Williams died in 1980, found at his home with a gunshot wound to his head. According to the All Music Guide, "The medical examiners called the death a suicide, but rumors persisted for years after his death that he was murdered because of his involvement in drugs, crime and — allegedly — prostitution."

This collection has all those songs The Beatles did. (Until now, I never knew what the heck John Lennon was singing on the line, "He gave his cocker spaniel a bath in his mother's Laundromat. "). "She Said Yeah," which The Rolling Stones covered, some New Orleans R&B hits like "Rockin' Pneumonia and the Boogie Woogie Flu" and Lloyd Price's "Just Because," and other gems like "You Bug Me, Baby" and "Let Me Tell You, Baby," which sounds like the second cousin of "Dizzy Miss Lizzy."


* Pyschobilly Box: Rockabilly Roots and Hootenany (Disc 1) This is a strange hodgepodge of actual pyschobilly bands (The Meteors and The Frantic Flintstones among them), rock stars trying their hand at rockabilly-related sounds (Lemmy from Motorhead singing "Good Rockin' Tonight," Johnny Ramone doing a surfed-up instrumental of "Viva Las Vegas") and '50s rarities from country stars.

The latter ones are my favorites. There's Patsy Cline getting into the rockabilly spirit with "Stop, Look and Listen" and a young Waylon Jennings with his mentor Buddy Holly and a honking sax (could that be King Curtis?) doing a song called "When Sin Stops."

While most of the acts are pretty obscure -- Scared Stiff, Coffin Nails, Demented Are Go, Hayride to Hell -- a lot of the songs covered here are very well known -- "Big River," "Wooly Bully," "Surf City," "Should I Stay or Should I Go."

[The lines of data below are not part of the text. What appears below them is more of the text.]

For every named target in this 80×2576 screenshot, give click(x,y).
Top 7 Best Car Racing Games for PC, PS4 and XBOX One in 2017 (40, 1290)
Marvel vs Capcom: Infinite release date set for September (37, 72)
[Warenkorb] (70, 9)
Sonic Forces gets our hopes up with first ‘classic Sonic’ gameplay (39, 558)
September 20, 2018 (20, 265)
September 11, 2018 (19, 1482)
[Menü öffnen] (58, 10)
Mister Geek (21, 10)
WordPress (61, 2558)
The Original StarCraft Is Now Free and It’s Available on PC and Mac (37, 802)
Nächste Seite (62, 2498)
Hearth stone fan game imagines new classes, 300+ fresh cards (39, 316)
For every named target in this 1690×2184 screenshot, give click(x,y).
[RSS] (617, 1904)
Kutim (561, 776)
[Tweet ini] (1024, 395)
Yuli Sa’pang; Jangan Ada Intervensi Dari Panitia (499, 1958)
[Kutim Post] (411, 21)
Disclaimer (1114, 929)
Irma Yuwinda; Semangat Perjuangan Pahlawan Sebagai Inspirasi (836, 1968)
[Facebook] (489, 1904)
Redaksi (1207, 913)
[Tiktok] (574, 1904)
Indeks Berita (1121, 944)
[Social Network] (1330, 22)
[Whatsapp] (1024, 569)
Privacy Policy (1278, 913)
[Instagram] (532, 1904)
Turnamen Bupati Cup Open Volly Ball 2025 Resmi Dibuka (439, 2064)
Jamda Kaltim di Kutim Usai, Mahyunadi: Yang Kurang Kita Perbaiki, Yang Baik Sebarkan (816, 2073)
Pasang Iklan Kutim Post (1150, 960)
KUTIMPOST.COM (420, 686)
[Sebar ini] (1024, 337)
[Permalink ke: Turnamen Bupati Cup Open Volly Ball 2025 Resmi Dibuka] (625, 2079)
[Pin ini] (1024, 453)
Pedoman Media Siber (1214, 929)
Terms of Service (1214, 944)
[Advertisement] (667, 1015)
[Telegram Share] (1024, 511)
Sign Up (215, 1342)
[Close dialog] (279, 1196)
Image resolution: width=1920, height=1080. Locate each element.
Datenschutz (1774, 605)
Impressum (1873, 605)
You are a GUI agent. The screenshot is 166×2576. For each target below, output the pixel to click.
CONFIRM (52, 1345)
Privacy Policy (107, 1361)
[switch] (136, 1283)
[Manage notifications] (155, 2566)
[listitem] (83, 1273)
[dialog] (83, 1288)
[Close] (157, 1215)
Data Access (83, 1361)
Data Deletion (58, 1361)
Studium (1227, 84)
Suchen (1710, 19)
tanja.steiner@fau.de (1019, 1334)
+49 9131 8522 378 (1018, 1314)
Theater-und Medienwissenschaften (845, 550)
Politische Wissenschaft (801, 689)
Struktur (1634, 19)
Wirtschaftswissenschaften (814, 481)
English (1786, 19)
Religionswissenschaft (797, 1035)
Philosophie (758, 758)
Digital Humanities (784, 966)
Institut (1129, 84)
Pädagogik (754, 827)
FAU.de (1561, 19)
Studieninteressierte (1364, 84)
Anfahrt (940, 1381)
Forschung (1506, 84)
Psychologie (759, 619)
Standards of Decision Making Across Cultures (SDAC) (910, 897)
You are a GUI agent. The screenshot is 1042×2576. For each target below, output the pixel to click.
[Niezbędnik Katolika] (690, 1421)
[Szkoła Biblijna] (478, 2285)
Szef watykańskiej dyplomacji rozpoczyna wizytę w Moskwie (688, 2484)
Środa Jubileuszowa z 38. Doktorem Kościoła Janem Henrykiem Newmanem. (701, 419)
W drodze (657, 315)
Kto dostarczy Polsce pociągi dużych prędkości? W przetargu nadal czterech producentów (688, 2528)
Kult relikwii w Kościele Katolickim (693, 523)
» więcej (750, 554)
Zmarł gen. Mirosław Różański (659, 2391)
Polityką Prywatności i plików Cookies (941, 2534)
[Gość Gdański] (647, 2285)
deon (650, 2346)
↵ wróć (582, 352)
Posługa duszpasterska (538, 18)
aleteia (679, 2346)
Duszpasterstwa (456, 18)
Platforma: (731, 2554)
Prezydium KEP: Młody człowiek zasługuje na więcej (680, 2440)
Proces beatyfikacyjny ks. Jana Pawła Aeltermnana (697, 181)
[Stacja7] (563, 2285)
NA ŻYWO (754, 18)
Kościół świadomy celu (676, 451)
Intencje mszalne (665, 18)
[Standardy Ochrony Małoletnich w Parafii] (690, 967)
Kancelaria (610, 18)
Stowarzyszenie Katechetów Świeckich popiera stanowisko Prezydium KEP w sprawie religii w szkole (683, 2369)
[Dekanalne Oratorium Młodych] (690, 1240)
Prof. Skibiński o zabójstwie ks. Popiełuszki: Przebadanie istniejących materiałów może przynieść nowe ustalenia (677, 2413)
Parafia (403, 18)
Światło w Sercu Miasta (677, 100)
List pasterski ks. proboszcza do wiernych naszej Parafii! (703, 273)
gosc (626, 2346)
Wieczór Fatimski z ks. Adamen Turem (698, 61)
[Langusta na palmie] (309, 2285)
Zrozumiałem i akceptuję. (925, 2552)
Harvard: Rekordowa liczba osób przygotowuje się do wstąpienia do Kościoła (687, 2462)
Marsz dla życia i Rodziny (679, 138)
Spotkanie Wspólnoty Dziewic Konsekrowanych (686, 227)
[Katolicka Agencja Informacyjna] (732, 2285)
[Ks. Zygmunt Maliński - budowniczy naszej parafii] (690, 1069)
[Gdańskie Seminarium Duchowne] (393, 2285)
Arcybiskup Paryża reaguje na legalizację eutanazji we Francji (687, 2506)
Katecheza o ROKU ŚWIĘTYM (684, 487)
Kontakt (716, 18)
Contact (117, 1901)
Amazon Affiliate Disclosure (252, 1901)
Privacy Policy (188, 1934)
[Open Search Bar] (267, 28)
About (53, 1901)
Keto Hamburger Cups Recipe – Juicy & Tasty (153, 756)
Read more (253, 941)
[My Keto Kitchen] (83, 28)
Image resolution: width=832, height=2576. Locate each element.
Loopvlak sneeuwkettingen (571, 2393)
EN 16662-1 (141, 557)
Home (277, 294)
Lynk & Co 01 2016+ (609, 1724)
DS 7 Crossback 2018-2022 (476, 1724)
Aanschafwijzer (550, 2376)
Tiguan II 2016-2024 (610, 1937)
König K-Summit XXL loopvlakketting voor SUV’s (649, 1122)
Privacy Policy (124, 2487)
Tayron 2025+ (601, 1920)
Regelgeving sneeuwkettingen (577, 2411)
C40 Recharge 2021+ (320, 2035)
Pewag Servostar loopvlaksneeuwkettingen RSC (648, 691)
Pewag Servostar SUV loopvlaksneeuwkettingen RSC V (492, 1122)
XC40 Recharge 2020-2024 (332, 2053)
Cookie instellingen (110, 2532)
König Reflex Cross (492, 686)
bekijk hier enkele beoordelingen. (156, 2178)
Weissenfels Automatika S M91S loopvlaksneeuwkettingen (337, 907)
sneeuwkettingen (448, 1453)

And what's with all these cat bands? There's The Polecats, The Head Cat, 13 Cats, The Swing Cats (who do a limp, extremely non-psycho version of "Summertime"), and yes, The Stray Cats with a near 9-minute live version of their early '80s hit "Rock This Town."

There's lots of good fun here. But I don't have an overwhelming desire right now to download the second disc of this compilation. Maybe next month.

plus ...
The artist who would later be known as Dolemite
... the 16 tracks I didn't download last month from Hully Gully Fever by Rudy Ray Moore. Would I be a heretic to say I like a lot of this stuff -- basic hopped-up R&B from the '50s and early '60s -- even better than his Dolemite party-album classics?

plus ...

I had four tracks left over, so I picked up the first four songs on Merriweather Post Pavilion, the new album by Animal Collective. Sounds good so far. More on Merriweather next month after I nab the rest of the tracks.